### Exercise directions
The material below must be restated exactly, line by line.

************

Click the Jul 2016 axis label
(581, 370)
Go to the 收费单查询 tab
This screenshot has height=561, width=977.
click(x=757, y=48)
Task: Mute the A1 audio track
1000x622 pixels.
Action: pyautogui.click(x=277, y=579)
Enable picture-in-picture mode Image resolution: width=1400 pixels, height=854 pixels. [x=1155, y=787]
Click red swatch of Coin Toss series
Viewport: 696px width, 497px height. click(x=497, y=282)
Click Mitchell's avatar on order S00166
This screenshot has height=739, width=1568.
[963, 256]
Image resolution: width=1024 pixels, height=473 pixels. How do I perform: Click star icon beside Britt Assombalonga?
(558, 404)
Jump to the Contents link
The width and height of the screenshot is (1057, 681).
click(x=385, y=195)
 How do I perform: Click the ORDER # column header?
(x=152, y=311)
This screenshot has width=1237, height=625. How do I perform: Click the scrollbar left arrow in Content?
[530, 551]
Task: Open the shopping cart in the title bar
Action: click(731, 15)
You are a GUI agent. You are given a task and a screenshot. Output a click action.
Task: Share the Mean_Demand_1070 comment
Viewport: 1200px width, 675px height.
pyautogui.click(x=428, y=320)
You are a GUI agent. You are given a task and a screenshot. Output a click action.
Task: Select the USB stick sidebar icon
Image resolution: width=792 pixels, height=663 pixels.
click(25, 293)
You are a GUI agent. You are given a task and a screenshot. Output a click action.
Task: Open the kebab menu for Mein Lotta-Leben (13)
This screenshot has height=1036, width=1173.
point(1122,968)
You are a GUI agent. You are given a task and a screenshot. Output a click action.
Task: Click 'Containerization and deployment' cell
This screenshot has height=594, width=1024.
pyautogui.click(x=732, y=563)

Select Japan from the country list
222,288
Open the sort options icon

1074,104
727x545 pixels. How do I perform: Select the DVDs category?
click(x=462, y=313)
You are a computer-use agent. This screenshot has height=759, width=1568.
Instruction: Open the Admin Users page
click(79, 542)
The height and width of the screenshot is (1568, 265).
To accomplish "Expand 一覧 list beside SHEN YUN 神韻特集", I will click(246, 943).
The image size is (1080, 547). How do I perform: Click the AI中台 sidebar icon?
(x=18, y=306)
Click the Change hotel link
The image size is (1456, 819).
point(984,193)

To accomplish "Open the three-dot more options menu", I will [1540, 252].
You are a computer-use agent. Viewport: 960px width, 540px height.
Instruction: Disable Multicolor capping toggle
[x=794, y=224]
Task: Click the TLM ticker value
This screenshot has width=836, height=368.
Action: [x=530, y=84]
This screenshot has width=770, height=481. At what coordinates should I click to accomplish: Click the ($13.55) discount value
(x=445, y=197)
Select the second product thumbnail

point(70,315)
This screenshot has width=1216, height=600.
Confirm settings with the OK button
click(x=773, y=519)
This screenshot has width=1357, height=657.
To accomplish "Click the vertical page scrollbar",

************

### Task output
Click the Jul 2016 axis label
(581, 370)
Go to the 收费单查询 tab
This screenshot has height=561, width=977.
click(x=757, y=48)
Task: Mute the A1 audio track
1000x622 pixels.
Action: pyautogui.click(x=277, y=579)
Enable picture-in-picture mode Image resolution: width=1400 pixels, height=854 pixels. [x=1155, y=787]
Click red swatch of Coin Toss series
Viewport: 696px width, 497px height. click(x=497, y=282)
Click Mitchell's avatar on order S00166
This screenshot has height=739, width=1568.
[963, 256]
Image resolution: width=1024 pixels, height=473 pixels. How do I perform: Click star icon beside Britt Assombalonga?
(558, 404)
Jump to the Contents link
The width and height of the screenshot is (1057, 681).
click(x=385, y=195)
 How do I perform: Click the ORDER # column header?
(x=152, y=311)
This screenshot has width=1237, height=625. How do I perform: Click the scrollbar left arrow in Content?
[530, 551]
Task: Open the shopping cart in the title bar
Action: click(731, 15)
You are a GUI agent. You are given a task and a screenshot. Output a click action.
Task: Share the Mean_Demand_1070 comment
Viewport: 1200px width, 675px height.
pyautogui.click(x=428, y=320)
You are a GUI agent. You are given a task and a screenshot. Output a click action.
Task: Select the USB stick sidebar icon
Image resolution: width=792 pixels, height=663 pixels.
click(25, 293)
You are a GUI agent. You are given a task and a screenshot. Output a click action.
Task: Open the kebab menu for Mein Lotta-Leben (13)
This screenshot has height=1036, width=1173.
point(1122,968)
You are a GUI agent. You are given a task and a screenshot. Output a click action.
Task: Click 'Containerization and deployment' cell
This screenshot has height=594, width=1024.
pyautogui.click(x=732, y=563)

Select Japan from the country list
222,288
Open the sort options icon

1074,104
727x545 pixels. How do I perform: Select the DVDs category?
click(x=462, y=313)
You are a computer-use agent. This screenshot has height=759, width=1568.
Instruction: Open the Admin Users page
click(79, 542)
The height and width of the screenshot is (1568, 265).
To accomplish "Expand 一覧 list beside SHEN YUN 神韻特集", I will click(246, 943).
The image size is (1080, 547). How do I perform: Click the AI中台 sidebar icon?
(x=18, y=306)
Click the Change hotel link
The image size is (1456, 819).
point(984,193)

To accomplish "Open the three-dot more options menu", I will [1540, 252].
You are a computer-use agent. Viewport: 960px width, 540px height.
Instruction: Disable Multicolor capping toggle
[x=794, y=224]
Task: Click the TLM ticker value
This screenshot has width=836, height=368.
Action: [x=530, y=84]
This screenshot has width=770, height=481. At what coordinates should I click to accomplish: Click the ($13.55) discount value
(x=445, y=197)
Select the second product thumbnail

point(70,315)
This screenshot has width=1216, height=600.
Confirm settings with the OK button
click(x=773, y=519)
This screenshot has width=1357, height=657.
To accomplish "Click the vertical page scrollbar",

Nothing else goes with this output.